## The problem:
Reproduce the full set of records verbatim.

## Material for this exercise:

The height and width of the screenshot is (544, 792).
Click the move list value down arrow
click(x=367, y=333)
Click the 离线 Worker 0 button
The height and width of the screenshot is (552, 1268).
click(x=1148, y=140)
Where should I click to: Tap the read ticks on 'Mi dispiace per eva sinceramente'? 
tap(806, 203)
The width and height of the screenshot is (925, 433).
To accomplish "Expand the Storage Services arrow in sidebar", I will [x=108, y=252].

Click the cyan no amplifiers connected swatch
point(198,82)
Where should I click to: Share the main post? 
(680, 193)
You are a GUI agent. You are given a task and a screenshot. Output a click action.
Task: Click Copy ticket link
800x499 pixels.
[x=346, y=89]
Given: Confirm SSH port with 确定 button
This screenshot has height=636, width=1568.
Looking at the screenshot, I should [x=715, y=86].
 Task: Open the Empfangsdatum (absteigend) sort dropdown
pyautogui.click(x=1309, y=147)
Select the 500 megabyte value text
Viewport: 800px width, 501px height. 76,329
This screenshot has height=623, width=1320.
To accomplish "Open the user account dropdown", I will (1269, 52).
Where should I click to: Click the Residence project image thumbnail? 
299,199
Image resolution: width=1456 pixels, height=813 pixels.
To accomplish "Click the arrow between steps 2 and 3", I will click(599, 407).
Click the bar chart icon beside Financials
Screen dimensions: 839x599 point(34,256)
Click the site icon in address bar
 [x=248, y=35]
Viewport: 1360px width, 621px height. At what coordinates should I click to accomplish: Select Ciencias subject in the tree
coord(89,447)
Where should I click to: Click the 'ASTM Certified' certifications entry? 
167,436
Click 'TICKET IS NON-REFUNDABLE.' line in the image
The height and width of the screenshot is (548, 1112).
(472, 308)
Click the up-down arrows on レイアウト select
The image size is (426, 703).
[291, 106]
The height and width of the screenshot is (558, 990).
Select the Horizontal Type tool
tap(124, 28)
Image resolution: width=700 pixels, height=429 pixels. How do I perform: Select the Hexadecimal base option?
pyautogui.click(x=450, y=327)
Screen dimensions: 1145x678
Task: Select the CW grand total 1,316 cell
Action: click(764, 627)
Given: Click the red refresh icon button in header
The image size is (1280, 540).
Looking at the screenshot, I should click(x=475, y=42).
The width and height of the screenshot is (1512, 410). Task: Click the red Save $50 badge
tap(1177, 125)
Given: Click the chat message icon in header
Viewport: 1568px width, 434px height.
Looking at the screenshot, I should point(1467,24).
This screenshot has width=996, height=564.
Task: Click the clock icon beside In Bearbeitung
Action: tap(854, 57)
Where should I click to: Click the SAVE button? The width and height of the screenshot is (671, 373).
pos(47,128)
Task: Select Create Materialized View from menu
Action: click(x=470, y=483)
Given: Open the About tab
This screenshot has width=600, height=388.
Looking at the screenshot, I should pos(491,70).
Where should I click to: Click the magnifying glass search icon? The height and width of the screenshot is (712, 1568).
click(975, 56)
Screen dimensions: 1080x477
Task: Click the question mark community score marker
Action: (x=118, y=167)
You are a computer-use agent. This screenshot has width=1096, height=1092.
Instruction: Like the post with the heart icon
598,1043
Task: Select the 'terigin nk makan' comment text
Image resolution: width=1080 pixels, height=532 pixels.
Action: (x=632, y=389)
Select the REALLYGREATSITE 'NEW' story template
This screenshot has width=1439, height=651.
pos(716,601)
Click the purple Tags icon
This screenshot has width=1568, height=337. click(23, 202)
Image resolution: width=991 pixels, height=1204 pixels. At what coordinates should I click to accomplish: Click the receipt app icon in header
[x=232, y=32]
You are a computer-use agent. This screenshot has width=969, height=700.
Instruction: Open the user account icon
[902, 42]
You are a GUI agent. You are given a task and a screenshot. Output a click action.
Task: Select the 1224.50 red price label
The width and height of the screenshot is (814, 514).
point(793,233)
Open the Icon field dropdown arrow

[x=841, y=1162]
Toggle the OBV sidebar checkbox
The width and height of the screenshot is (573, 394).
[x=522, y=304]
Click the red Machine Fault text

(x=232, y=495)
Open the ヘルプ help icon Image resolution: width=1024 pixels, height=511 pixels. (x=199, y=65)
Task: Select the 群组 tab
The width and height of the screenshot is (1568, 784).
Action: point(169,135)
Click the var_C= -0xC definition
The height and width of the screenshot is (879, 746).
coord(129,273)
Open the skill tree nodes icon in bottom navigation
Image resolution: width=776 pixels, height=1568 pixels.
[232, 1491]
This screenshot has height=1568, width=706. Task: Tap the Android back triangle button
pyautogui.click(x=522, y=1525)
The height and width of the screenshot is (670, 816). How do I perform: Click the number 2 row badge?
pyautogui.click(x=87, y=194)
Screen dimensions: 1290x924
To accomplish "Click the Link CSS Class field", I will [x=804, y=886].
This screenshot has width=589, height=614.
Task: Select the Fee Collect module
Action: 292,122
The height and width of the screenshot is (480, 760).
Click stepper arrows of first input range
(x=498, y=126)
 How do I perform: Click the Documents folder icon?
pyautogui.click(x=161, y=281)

## Your response:
The height and width of the screenshot is (544, 792).
Click the move list value down arrow
click(x=367, y=333)
Click the 离线 Worker 0 button
The height and width of the screenshot is (552, 1268).
click(x=1148, y=140)
Where should I click to: Tap the read ticks on 'Mi dispiace per eva sinceramente'? 
tap(806, 203)
The width and height of the screenshot is (925, 433).
To accomplish "Expand the Storage Services arrow in sidebar", I will [x=108, y=252].

Click the cyan no amplifiers connected swatch
point(198,82)
Where should I click to: Share the main post? 
(680, 193)
You are a GUI agent. You are given a task and a screenshot. Output a click action.
Task: Click Copy ticket link
800x499 pixels.
[x=346, y=89]
Given: Confirm SSH port with 确定 button
This screenshot has height=636, width=1568.
Looking at the screenshot, I should [x=715, y=86].
 Task: Open the Empfangsdatum (absteigend) sort dropdown
pyautogui.click(x=1309, y=147)
Select the 500 megabyte value text
Viewport: 800px width, 501px height. 76,329
This screenshot has height=623, width=1320.
To accomplish "Open the user account dropdown", I will (1269, 52).
Where should I click to: Click the Residence project image thumbnail? 
299,199
Image resolution: width=1456 pixels, height=813 pixels.
To accomplish "Click the arrow between steps 2 and 3", I will click(599, 407).
Click the bar chart icon beside Financials
Screen dimensions: 839x599 point(34,256)
Click the site icon in address bar
 [x=248, y=35]
Viewport: 1360px width, 621px height. At what coordinates should I click to accomplish: Select Ciencias subject in the tree
coord(89,447)
Where should I click to: Click the 'ASTM Certified' certifications entry? 
167,436
Click 'TICKET IS NON-REFUNDABLE.' line in the image
The height and width of the screenshot is (548, 1112).
(472, 308)
Click the up-down arrows on レイアウト select
The image size is (426, 703).
[291, 106]
The height and width of the screenshot is (558, 990).
Select the Horizontal Type tool
tap(124, 28)
Image resolution: width=700 pixels, height=429 pixels. How do I perform: Select the Hexadecimal base option?
pyautogui.click(x=450, y=327)
Screen dimensions: 1145x678
Task: Select the CW grand total 1,316 cell
Action: click(764, 627)
Given: Click the red refresh icon button in header
The image size is (1280, 540).
Looking at the screenshot, I should click(x=475, y=42).
The width and height of the screenshot is (1512, 410). Task: Click the red Save $50 badge
tap(1177, 125)
Given: Click the chat message icon in header
Viewport: 1568px width, 434px height.
Looking at the screenshot, I should point(1467,24).
This screenshot has width=996, height=564.
Task: Click the clock icon beside In Bearbeitung
Action: tap(854, 57)
Where should I click to: Click the SAVE button? The width and height of the screenshot is (671, 373).
pos(47,128)
Task: Select Create Materialized View from menu
Action: click(x=470, y=483)
Given: Open the About tab
This screenshot has width=600, height=388.
Looking at the screenshot, I should pos(491,70).
Where should I click to: Click the magnifying glass search icon? The height and width of the screenshot is (712, 1568).
click(975, 56)
Screen dimensions: 1080x477
Task: Click the question mark community score marker
Action: (x=118, y=167)
You are a computer-use agent. This screenshot has width=1096, height=1092.
Instruction: Like the post with the heart icon
598,1043
Task: Select the 'terigin nk makan' comment text
Image resolution: width=1080 pixels, height=532 pixels.
Action: (x=632, y=389)
Select the REALLYGREATSITE 'NEW' story template
This screenshot has width=1439, height=651.
pos(716,601)
Click the purple Tags icon
This screenshot has width=1568, height=337. click(23, 202)
Image resolution: width=991 pixels, height=1204 pixels. At what coordinates should I click to accomplish: Click the receipt app icon in header
[x=232, y=32]
You are a computer-use agent. This screenshot has width=969, height=700.
Instruction: Open the user account icon
[902, 42]
You are a GUI agent. You are given a task and a screenshot. Output a click action.
Task: Select the 1224.50 red price label
The width and height of the screenshot is (814, 514).
point(793,233)
Open the Icon field dropdown arrow

[x=841, y=1162]
Toggle the OBV sidebar checkbox
The width and height of the screenshot is (573, 394).
[x=522, y=304]
Click the red Machine Fault text

(x=232, y=495)
Open the ヘルプ help icon Image resolution: width=1024 pixels, height=511 pixels. (x=199, y=65)
Task: Select the 群组 tab
The width and height of the screenshot is (1568, 784).
Action: point(169,135)
Click the var_C= -0xC definition
The height and width of the screenshot is (879, 746).
coord(129,273)
Open the skill tree nodes icon in bottom navigation
Image resolution: width=776 pixels, height=1568 pixels.
[232, 1491]
This screenshot has height=1568, width=706. Task: Tap the Android back triangle button
pyautogui.click(x=522, y=1525)
The height and width of the screenshot is (670, 816). How do I perform: Click the number 2 row badge?
pyautogui.click(x=87, y=194)
Screen dimensions: 1290x924
To accomplish "Click the Link CSS Class field", I will [x=804, y=886].
This screenshot has width=589, height=614.
Task: Select the Fee Collect module
Action: 292,122
The height and width of the screenshot is (480, 760).
Click stepper arrows of first input range
(x=498, y=126)
 How do I perform: Click the Documents folder icon?
pyautogui.click(x=161, y=281)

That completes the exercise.